- Meeting report
Exploiting the complexity of the genome and transcriptome using pharmacogenomics towards personalized medicine
Genome Biology volume 12, Article number: 301 (2011)
A report of the 8th annual Pharmacogenomics and Personalized Therapy meeting, Cold Spring Harbor Laboratory, USA, 17-21 November 2010.
This meeting, a joint event of Cold Spring Harbor Laboratory (CSHL) and the Wellcome Trust and funded in part by the National Institute of General Medical Sciences (NIGMS), brings together scientists from many disciplines, from basic genomics to clinical medicine. They share a common interest in understanding the role of inherited variation in drug response phenotypes ranging from life threatening adverse drug reactions (ADRs) to lack of the desired therapeutic drug effect. Pharmacogenomics is a major component of the movement toward personalized or individualized medicine. This year, in addition to prominent examples of pharmacogenomic research, the meeting heard contributions on state-of-the-art next-generation sequencing, genome-wide analyses, genetic control of expression, epigenetics, and translational bioinformatics, complemented by presentations on ethical, legal, and societal issues. There were more than 130 international participants.
Future scope of genomic medicine and key discoveries in pharmacogenomics
The keynote lectures of the opening sessions were dedicated to the exploration of the future potential of pharmacogenomic applications in health care based on past and current developments. Eric D Green, Director of the National Human Genome Research Institute (NHGRI, Bethesda, USA), laid out the opportunities of the human genome sequence for genomic medicine (described as 'from base pairs to bedside'). The path of realization faces bottlenecks at many levels, but these can be overcome using techniques including functional genomic analysis (such as comparative genome sequencing and epigenetic landscaping), elucidation of human genomic variation (such as the HapMap Project and the 1000 Genomes Project), and identification of the genomic basis for rare monogenetic and common complex human disease (such as genome-wide association studies (GWASs) and post-GWAS approaches). Because the costs have become affordable, we can now perform routine whole-genome sequencing of individual human genomes. Yet the next-generation sequencing techniques will produce enormous amounts of sequence data that will require complex computational analyses and thorough interpretation of genomic information. Green presented a strategic plan of breaking down the tasks into five genomic domains, which will aid efforts to overcome current and future bottlenecks (Figure 1). For timely progress, this strategic plan should be revisited and refined every 5 years.

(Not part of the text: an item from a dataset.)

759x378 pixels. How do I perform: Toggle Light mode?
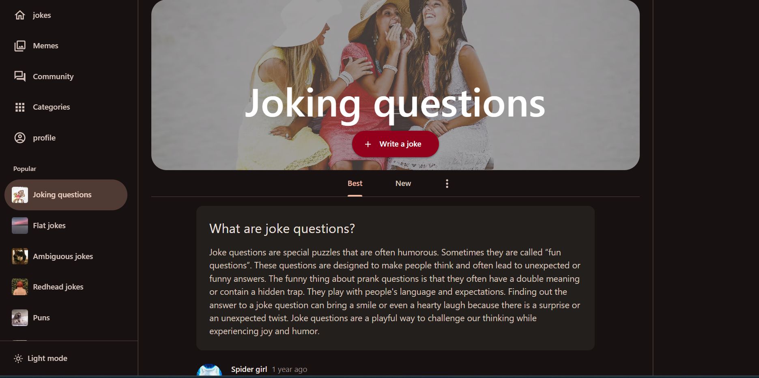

Pharmacogenetic markers and how they were discovered were presented by Michel Eichelbaum (Dr Margarete Fischer-Bosch-Institute of Clinical Pharmacology, Stuttgart, Germany). He highlighted prominent examples following a historic tour from the first pharmacogenetic trait at the beginning of the era of pharmacogenomics - the observation of the occurrence of hemolysis/death in relation to fava bean consumption in Mediterranean populations 3,000 years ago and its mechanistic explanation in modern times - to the discovery by Beutler, Waller and Löhr in 1956-7 of sensitivity to an antimalarial drug (primaquine) related to glucose 6-phosphate dehydrogenase deficiency. Some more recent examples are shown in Table 1. In the past 35 years, characterization of loss of function of drug metabolizing enzymes - including Eichelbaum's work on the cytochrome P450 (CYP) 2D6 poor metabolizer phenotype - has led to the understanding of the profound effects of inherited differences in drug metabolizing enzymes on the pharmacokinetics of a drug. Such differences can result in more than a 100-fold difference in systemic drug exposure, with clinically important effects on drug response. Today, it is recognized that transporters, receptors, and genes of signaling pathways are also important pharmacogenomic components. It is now understood that genetic factors account for 20 to 95% of the variability in drug disposition (that is, absorption, distribution, metabolism and excretion) and effects; however, pharmacogenomic testing is not about a yes or no answer but about probabilities that a response/event occurs. Drug effects (response, resistance, and ADRs) cannot be explained by single genes or variants but are under the influence of multiple genetic and non-genetic factors (such as age, sex, body mass index and organ function). The identification of clinically useful markers therefore requires large pharmacogenomic studies with phenotypically well characterized study subjects, comprehensive allele coverage for the genetic description of these phenotypes, and consideration of confounders (such as drug adherence and co-medications).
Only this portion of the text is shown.